05/11/2010 10:10 am ET Updated May 25, 2011

Let's Not Help Amateur Terrorists

As with any profession, there is a wide range of talent, skills, and experience in the terrorist world ranging from incompetent amateurs to extremely dangerous, highly trained professionals. The highly trained professionals represent the greatest danger as seen in London, Spain, New York, Israel, Tokyo, Buenos Aires and countless other places that have suffered thousands of deaths from bombings, airplane attaches, poisonings and other attacks in recent years. These terrorists train for years developing weapons expertise and are skilled in espionage/counter-espionage.

At the other end of the spectrum are the amateur terrorists who try igniting their clothes or shoes while sitting in the middle of a crowded plane or more recently tried blowing up a car bomb at Times Square. The amateurs have poorly-laid plans and, when caught, often share plot details with the authorities. Amateurs read a few items on how to create bombs, either online or in printed material, possible get minimal training to develop their plans and rarely are connected well to the more professional terrorists.

An article this week in a widely-read magazine (I refuse to give the exact reference) provided details on the technical flaws in some of the recent failed terrorist attempts. The article pointed out which raw bomb materials were inappropriate or poorly selected, thus providing an excellent roadmap for the next amateur terrorist to develop an improved better strategy. As I read this article, I asked myself, "Who is benefiting from this article?" The author and magazine certainly benefited by boosting sales using a "sexy" topic. Clearly the professional terrorist is not going to learn anything from this article but the bumbling amateur who was possibly going to blow himself/herself up in a home laboratory has just received clear information on how to improve their terrorist plan.
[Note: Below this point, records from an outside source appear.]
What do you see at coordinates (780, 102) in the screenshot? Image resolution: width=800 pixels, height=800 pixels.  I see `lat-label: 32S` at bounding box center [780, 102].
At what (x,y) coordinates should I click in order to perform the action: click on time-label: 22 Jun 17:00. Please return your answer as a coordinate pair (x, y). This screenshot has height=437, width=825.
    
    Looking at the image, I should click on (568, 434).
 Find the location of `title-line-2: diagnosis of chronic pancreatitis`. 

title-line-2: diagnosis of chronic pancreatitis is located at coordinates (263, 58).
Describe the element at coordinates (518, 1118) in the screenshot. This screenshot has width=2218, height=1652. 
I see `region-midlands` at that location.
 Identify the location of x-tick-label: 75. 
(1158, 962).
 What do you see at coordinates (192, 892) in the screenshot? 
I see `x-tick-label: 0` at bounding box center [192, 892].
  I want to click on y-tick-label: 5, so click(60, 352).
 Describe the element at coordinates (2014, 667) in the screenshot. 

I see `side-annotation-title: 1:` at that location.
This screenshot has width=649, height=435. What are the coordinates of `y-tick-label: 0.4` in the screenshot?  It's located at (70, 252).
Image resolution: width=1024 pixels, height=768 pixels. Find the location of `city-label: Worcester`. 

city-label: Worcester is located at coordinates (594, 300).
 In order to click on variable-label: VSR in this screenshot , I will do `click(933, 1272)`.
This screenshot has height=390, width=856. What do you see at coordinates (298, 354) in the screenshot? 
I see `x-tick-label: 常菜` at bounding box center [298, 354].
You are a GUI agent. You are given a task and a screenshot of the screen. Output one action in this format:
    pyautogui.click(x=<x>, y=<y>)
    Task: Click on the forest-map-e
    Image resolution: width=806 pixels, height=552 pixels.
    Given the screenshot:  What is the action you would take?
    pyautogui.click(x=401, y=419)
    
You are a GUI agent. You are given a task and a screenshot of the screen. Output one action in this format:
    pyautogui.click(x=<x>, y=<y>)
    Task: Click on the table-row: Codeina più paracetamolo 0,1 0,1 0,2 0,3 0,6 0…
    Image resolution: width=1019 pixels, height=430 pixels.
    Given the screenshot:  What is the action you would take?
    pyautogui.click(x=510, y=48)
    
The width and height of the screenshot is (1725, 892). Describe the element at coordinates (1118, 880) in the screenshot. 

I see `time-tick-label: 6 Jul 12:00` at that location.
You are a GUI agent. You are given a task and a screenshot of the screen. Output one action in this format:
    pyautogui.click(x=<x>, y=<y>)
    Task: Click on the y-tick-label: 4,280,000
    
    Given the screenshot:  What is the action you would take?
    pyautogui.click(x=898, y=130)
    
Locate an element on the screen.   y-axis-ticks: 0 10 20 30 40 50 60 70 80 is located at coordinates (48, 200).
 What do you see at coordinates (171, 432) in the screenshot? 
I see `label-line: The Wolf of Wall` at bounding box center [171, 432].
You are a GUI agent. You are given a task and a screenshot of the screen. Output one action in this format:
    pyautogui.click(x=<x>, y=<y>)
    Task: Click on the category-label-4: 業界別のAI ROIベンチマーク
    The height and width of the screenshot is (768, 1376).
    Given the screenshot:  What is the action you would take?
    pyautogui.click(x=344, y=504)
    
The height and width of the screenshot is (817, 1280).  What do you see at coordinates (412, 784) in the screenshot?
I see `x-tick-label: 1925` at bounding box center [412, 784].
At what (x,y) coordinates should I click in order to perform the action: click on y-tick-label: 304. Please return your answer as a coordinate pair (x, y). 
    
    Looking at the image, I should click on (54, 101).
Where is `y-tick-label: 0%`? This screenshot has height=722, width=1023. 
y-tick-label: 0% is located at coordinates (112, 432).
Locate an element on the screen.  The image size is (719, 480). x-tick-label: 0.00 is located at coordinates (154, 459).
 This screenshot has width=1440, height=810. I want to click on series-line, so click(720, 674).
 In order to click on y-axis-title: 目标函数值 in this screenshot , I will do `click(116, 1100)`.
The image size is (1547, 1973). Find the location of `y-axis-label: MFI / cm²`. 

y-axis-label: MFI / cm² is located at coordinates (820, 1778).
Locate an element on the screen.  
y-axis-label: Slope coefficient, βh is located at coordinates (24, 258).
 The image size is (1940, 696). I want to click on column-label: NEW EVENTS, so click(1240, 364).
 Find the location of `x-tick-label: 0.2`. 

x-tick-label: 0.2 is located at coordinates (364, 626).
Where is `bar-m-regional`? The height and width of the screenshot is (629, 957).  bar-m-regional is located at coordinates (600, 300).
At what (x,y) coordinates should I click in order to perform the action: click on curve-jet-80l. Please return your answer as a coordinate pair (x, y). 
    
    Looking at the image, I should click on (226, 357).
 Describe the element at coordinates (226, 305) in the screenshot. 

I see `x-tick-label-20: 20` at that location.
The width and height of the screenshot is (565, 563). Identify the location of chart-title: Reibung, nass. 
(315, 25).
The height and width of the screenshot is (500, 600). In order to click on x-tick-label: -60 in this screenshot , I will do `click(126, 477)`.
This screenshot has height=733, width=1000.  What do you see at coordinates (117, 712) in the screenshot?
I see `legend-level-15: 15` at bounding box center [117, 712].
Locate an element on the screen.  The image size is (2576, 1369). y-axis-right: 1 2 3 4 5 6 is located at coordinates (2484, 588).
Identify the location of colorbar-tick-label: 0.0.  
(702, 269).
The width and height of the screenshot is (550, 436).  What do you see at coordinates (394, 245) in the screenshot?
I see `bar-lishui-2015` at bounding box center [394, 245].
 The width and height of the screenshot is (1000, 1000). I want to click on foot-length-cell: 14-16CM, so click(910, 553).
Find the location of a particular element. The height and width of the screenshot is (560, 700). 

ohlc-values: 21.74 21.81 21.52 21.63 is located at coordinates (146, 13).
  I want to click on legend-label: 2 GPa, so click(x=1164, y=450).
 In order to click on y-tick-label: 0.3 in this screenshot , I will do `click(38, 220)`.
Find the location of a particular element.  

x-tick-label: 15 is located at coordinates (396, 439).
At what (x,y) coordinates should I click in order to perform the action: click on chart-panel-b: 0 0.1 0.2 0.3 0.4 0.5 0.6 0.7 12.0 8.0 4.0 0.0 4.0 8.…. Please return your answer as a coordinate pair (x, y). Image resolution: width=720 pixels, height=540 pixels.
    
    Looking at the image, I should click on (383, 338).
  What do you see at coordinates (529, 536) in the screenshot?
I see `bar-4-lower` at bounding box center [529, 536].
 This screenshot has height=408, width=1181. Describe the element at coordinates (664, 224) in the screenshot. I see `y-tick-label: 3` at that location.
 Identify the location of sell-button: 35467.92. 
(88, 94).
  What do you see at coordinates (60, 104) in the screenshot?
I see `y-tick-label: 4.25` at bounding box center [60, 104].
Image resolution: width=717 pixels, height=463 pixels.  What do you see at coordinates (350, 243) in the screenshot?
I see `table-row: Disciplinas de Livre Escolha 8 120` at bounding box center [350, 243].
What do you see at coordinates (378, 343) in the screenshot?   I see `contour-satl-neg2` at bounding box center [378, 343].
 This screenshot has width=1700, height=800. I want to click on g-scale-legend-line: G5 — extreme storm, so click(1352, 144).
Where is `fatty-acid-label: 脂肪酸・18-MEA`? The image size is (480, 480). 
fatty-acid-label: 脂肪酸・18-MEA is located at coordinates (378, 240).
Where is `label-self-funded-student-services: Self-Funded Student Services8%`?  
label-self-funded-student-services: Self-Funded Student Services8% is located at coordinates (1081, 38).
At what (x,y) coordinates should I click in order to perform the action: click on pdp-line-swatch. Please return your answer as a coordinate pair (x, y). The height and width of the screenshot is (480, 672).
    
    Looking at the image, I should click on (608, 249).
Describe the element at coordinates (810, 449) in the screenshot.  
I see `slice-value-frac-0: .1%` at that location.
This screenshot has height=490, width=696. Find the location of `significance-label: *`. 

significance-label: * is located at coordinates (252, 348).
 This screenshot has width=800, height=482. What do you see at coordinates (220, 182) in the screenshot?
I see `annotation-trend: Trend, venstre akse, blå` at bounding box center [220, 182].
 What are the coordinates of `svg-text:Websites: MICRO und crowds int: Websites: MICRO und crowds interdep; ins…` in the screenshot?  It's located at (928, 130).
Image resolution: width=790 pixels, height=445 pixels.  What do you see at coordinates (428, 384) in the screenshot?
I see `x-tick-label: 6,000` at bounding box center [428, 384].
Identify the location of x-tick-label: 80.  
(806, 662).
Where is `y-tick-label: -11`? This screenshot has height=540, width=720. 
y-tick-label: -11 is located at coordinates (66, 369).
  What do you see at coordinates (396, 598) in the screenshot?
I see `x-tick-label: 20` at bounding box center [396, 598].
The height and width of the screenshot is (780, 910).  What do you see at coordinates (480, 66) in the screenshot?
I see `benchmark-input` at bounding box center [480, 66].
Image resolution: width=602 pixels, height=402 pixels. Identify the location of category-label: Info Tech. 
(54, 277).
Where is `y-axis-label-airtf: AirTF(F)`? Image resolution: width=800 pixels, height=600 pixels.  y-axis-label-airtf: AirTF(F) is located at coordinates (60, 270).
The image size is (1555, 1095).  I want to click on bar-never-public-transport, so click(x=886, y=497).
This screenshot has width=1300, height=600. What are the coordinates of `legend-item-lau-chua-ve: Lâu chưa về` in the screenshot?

Our country will continue to be open to attacks by terrorists for a long time. We cannot count on the attacks always coming from amateurs but we can at least minimize the amount of commercially motivated, well publicized terrorist lessons we gleefully provide. Amateurs can find enough information on how to make better bombs without the help of commercial magazines. Writers, editors and publishers who should consider more than their bottom line when selecting their material. Simply put, just because someone can write an article that sells doesn't mean they should write that article.